[Saved data entries]
>>>

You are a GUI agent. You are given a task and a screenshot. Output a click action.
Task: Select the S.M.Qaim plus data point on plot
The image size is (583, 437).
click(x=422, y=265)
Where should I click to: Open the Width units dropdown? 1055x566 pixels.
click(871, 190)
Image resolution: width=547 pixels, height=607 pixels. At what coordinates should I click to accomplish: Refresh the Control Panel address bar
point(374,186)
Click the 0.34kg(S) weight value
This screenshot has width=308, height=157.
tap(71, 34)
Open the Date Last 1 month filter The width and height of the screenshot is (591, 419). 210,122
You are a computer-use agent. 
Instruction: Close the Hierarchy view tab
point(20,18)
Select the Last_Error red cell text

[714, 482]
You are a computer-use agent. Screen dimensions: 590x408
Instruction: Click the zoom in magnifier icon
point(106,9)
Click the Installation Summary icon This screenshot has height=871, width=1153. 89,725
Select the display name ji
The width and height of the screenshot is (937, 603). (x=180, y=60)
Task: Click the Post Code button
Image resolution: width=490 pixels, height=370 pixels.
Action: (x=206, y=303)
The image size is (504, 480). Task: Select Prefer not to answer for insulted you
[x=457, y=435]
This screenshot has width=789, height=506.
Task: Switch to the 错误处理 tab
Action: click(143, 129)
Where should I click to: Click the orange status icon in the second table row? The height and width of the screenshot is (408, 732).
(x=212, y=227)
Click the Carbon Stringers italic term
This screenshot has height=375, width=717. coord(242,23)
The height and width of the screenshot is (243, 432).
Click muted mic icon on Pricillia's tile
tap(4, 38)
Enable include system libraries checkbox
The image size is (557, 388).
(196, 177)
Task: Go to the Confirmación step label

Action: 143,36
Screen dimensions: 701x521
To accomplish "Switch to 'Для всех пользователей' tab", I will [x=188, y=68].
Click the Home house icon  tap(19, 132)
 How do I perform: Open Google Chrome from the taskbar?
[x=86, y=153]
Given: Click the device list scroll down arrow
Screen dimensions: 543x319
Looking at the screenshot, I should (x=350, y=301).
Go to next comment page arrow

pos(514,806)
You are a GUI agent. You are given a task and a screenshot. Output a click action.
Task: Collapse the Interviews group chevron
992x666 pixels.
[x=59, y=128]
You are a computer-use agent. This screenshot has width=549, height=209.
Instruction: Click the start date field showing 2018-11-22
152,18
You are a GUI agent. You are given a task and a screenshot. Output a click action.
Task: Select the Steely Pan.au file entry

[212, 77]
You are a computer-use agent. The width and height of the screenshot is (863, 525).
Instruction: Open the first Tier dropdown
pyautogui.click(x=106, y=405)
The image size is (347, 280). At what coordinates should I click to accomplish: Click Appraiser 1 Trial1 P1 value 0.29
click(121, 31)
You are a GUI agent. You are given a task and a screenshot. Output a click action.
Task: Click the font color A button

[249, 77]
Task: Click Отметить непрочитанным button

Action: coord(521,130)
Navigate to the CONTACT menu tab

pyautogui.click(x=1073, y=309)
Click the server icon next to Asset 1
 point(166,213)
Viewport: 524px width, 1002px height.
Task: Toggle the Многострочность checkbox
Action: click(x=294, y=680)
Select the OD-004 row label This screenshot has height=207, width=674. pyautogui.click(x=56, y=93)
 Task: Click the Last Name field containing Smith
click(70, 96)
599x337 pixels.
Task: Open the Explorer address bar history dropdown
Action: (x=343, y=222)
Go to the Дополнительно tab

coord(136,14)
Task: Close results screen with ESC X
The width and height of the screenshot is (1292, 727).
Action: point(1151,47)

<<<

The answer must be an exact copy of the lines from the one containing "Task: Select the Steely Pan.au file entry" through the last line of the records, both included.

* **Solved problem**:
Task: Select the Steely Pan.au file entry

[212, 77]
You are a computer-use agent. The width and height of the screenshot is (863, 525).
Instruction: Open the first Tier dropdown
pyautogui.click(x=106, y=405)
The image size is (347, 280). At what coordinates should I click to accomplish: Click Appraiser 1 Trial1 P1 value 0.29
click(121, 31)
You are a GUI agent. You are given a task and a screenshot. Output a click action.
Task: Click the font color A button

[249, 77]
Task: Click Отметить непрочитанным button

Action: coord(521,130)
Navigate to the CONTACT menu tab

pyautogui.click(x=1073, y=309)
Click the server icon next to Asset 1
 point(166,213)
Viewport: 524px width, 1002px height.
Task: Toggle the Многострочность checkbox
Action: click(x=294, y=680)
Select the OD-004 row label This screenshot has height=207, width=674. pyautogui.click(x=56, y=93)
 Task: Click the Last Name field containing Smith
click(70, 96)
599x337 pixels.
Task: Open the Explorer address bar history dropdown
Action: (x=343, y=222)
Go to the Дополнительно tab

coord(136,14)
Task: Close results screen with ESC X
The width and height of the screenshot is (1292, 727).
Action: point(1151,47)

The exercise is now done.